In 1966, Carter planned to run for the US Congress. However, when a Republican rival announced his candidacy for governor of Georgia, Carter decided to challenge him. This was a mistake. The civil rights movement had created a conservative backlash in the South, ending the solidly Democratic stranglehold on the region. Liberal and moderate Democrats were increasingly vulnerable. Although Carter campaigned hard, he finished third in the 1966 Democratic primary. The eventual winner was Lester Maddox, an ultraconservative who proudly refused to allow blacks to enter a restaurant he owned by standing in the doorway holding an ax. Maddox distributed ax handles during his campaign as a symbol of resistance to the desegregation required under the Civil Rights Act of 1964.

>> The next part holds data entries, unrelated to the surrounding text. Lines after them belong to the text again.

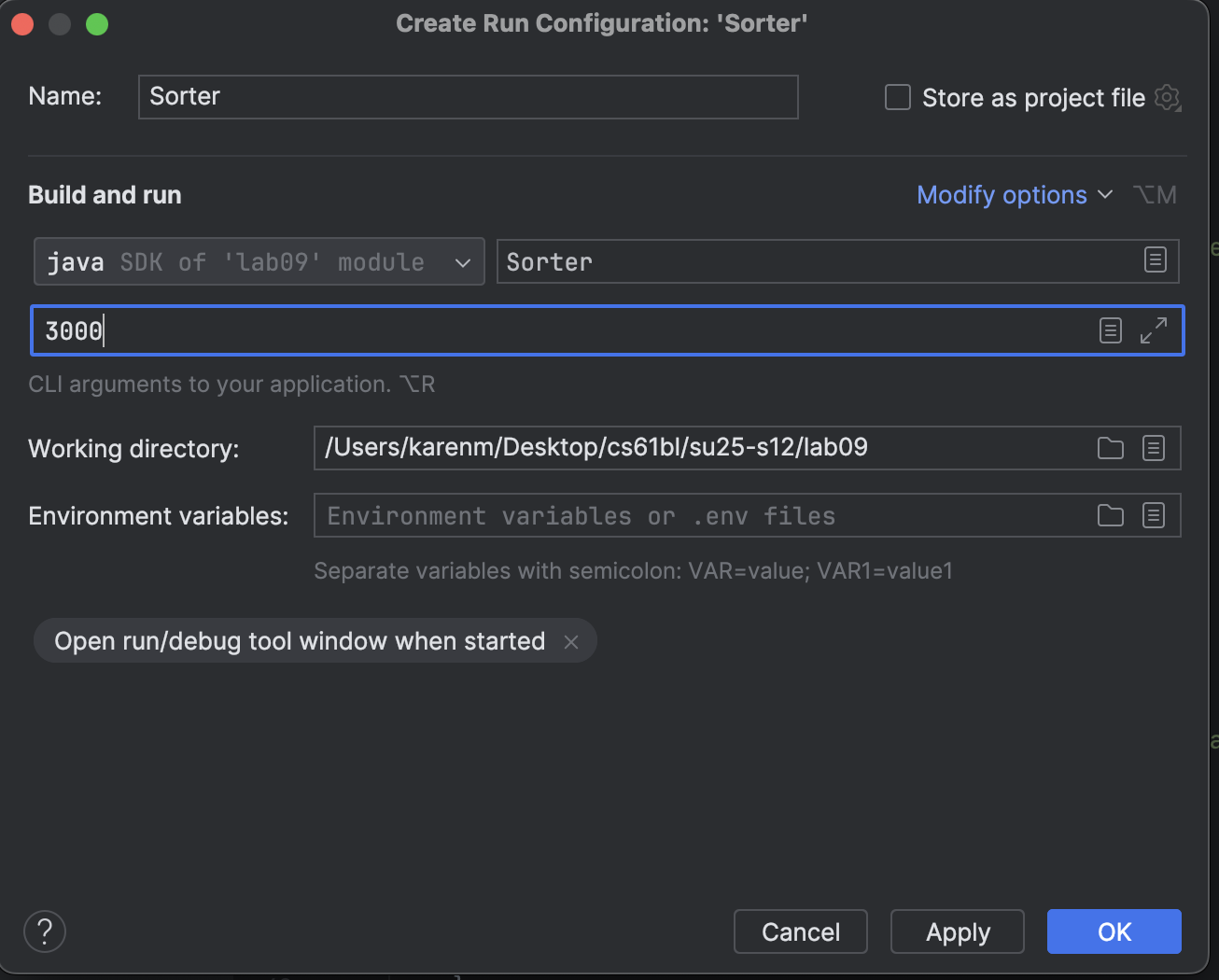
Task: Open the environment variables editor icon
Action: 1154,515
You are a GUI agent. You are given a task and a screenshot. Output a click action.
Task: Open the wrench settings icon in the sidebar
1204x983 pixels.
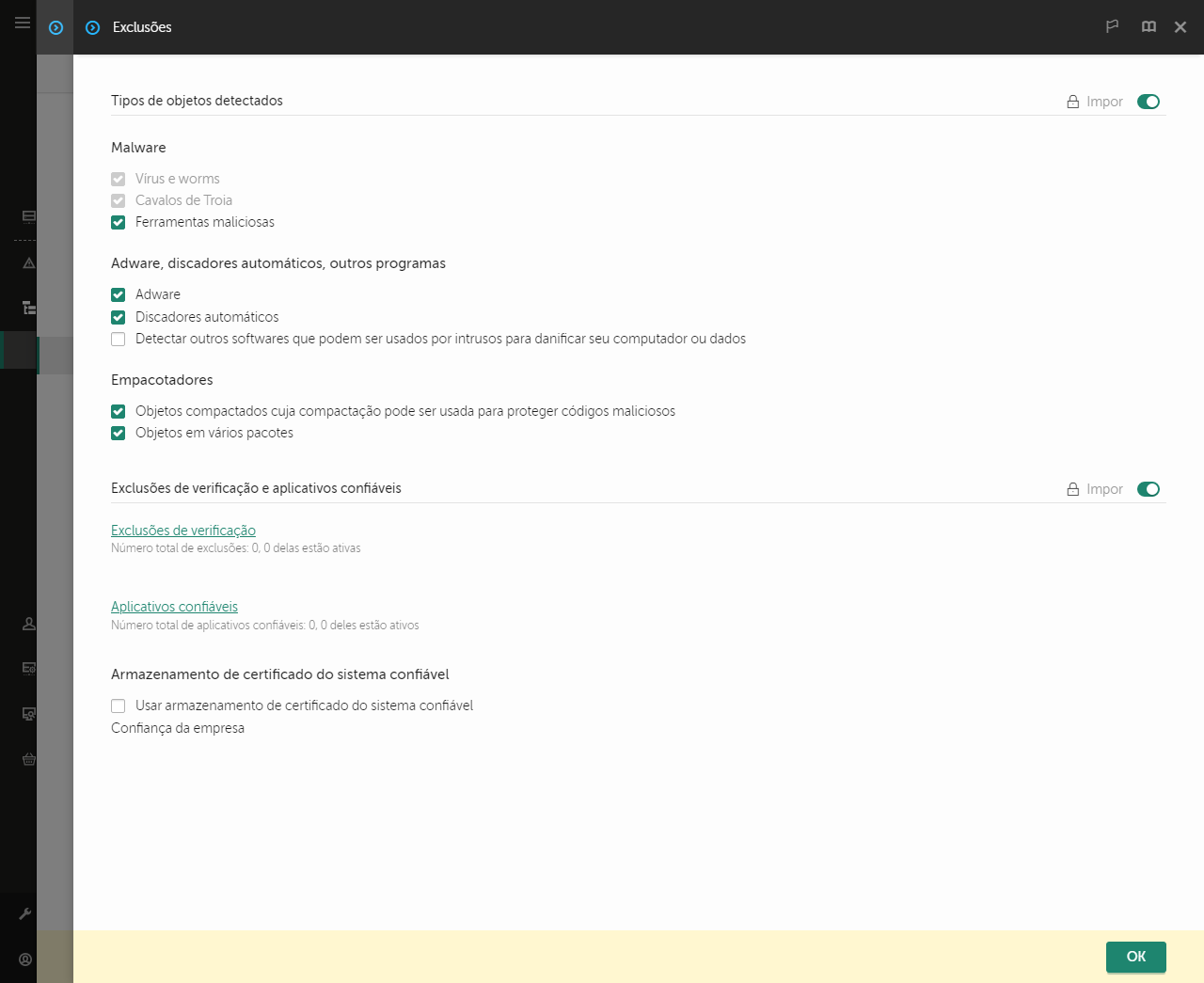tap(28, 912)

Carter was bitterly disappointed by his defeat and was saddled with a substantial debt from it. He spent time after the election reexamining his life and faith, spending time on missionary work in Georgia, Mexico City, Massachusetts, and Pennsylvania. Thereafter, observers would describe Carter as a born-again Christian. His political ambitions were also revived, and he began to position himself for the 1970 gubernatorial election. In the late 1960s, Carter traveled and campaigned tirelessly throughout the state.

He ran as a moderate calling for an end to busing as a means to overcome segregation in public schools. He criticized state officials for withdrawing an invitation to George Wallace to speak at the state capital and sought the endorsement of several avowed segregationists. The leading newspaper in the state, The Atlanta Constitution, refused to endorse him, and described Carter as an "ignorant, racist, backward, ultra-conservative, red-necked South Georgia peanut farmer." Carter’s primary opponent, Carl Sanders, was a former governor, lawyer, and businessman with close connections to the Atlanta political establishment and ample campaign funding. Carter referred to Sanders as “cufflinks Carl” and produced posters of himself dressed in simple farmer overalls. The strategy worked, and with the support of rural voters, born-again Christians, and some segregationists, Carter forced a runoff election and then defeated Sanders.

Delivering Change to Georgia

The new governor's inaugural address surprised many Georgians by calling for an end to segregation, and Carter received national attention for it. By and large, Carter governed as a progressive and reformer. During his term, he increased the number of African American staff members in Georgia's government by 25 percent. But his primary concern was the state's outdated, wasteful government bureaucracy. Three hundred state agencies were channeled into two dozen "superagencies." He promoted environmental protection and greater funding for schools. However, he worked poorly with traditional Democratic politicians and gained a reputation with some legislators as an arrogant governor, with a "holier than thou" attitude that isolated him from those who might otherwise have been political allies.

While Carter was serving as governor, he was taking careful measure of the national political landscape. The Democratic presidential candidate in 1972 was George McGovern, a liberal who steadfastly opposed the war in Vietnam. Carter watched McGovern run an impracticable campaign, in which he was portrayed by his opponents as a radical extremist. The Democratic candidate suffered an overwhelming defeat at the hands of Republican incumbent, Richard Nixon. Governor Carter reasoned that the next election would require a different type of Democrat, and he quietly began laying the groundwork for a run for the White House in 1976.